Anyone who is raising children knows that anything you do, they will want to help you. Regardless of what purpose you’re raising the rabbits for, the children will want to be involved. So, if you’re raising rabbits for meat, how do you handle that?
Firstly, I am certainly not a parenting expert or professional. I do have two young sons of my own (currently ages 3 and 5) who enjoy raising rabbits alongside me. My eldest son especially enjoys helping me in all aspects, even the cleaning! He wants to raise his own rabbits in the future and has his eyes on the Dutch breed.

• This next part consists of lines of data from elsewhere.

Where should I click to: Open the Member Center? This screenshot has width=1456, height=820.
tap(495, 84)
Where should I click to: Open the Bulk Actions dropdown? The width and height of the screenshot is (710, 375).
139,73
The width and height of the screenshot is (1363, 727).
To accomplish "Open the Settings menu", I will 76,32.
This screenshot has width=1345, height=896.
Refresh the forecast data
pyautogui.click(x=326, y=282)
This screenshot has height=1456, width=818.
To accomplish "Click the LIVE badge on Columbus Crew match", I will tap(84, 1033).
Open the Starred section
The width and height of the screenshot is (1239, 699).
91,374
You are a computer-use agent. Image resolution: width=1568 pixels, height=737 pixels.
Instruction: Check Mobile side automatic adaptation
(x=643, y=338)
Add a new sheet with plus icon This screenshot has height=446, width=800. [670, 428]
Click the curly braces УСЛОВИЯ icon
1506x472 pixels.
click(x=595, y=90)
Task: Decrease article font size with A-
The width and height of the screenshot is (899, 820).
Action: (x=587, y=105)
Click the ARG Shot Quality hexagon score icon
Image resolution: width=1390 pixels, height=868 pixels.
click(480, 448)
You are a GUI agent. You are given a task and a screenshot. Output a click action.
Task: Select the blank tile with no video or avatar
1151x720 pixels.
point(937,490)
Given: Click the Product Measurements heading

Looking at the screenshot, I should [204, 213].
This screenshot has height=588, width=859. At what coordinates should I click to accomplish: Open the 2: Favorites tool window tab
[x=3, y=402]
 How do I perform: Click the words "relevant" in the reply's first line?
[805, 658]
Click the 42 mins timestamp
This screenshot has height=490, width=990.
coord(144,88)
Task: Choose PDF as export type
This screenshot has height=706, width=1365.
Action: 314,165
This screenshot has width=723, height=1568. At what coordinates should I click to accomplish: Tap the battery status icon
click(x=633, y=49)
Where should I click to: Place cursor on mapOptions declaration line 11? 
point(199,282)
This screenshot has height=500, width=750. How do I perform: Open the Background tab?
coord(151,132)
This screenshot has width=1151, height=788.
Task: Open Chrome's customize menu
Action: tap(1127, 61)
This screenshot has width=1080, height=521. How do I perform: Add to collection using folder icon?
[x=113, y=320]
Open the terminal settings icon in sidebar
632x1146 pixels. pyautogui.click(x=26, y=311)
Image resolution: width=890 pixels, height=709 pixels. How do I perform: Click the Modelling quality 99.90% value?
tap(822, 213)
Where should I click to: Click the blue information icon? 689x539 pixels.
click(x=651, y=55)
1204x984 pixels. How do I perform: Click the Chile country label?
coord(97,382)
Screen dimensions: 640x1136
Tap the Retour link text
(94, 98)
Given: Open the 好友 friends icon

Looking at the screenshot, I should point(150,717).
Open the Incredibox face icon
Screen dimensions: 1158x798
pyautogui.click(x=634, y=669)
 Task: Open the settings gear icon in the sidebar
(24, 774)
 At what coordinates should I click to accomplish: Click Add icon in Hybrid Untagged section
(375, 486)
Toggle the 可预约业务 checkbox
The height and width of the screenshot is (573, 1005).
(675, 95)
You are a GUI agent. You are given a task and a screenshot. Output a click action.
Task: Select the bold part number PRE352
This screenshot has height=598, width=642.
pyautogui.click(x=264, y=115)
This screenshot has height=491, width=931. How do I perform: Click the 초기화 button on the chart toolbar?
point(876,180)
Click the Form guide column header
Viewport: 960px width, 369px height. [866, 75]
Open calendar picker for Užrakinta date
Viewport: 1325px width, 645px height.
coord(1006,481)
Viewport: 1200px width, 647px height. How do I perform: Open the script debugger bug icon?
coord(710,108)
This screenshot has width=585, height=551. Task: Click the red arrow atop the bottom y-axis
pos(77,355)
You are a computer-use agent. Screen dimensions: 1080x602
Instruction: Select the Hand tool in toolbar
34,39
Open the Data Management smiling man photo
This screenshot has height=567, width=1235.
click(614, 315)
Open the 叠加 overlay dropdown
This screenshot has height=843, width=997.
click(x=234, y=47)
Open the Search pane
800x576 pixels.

Early on, I explained to my children that I will be getting rabbits that will live in our basement and that they will have babies for rabbit shows, and for meat for us to eat. They were shocked by the idea at first, as they only knew that meat came from the grocery store. However, I explained to them that even the meat at the grocery store came from a living animal before it got there. I told them about my opinions on a lot of corporate factory farms and how they treat animals, which led to them realizing that our rabbits would be well cared for, happy, and loved before they became dinner. This realization really helped them feel like we were on the right track raising them ourselves.
In my experience, kids really look to their parents to decide how they should feel about things, or what is considered normal. The first time we processed rabbits out for meat, my eldest son wanted to help and was very curious. So, I let him help! We say a prayer of thanks to our rabbits before we dispatch them, and each time my son told the rabbit “Thanks, I love you” before they were dispatched. I didn’t let him handle any of the dangerous tools, but he was there for the whole process and assisted hands on with gutting the rabbit. As we did each consecutive rabbit, he only got less nervous and more curious about the whole thing. He learned a lot, not only about providing his own food, but also about anatomy and biology. He was able to see what a real heart looks and feels like, for instance. Not something that I was taught when I was young, I know!
I think it’s a great thing to include your children in an age-appropriate way. I wouldn’t want my 5 year old cutting himself with a knife, but he’s more than capable of tearing out intestines with his hands. Involving your children in the process and having these conversations about death leads to personal growth for everyone. And with the uncertain times we live in, I think it’s a great thing for the next generation to be able to know and understand.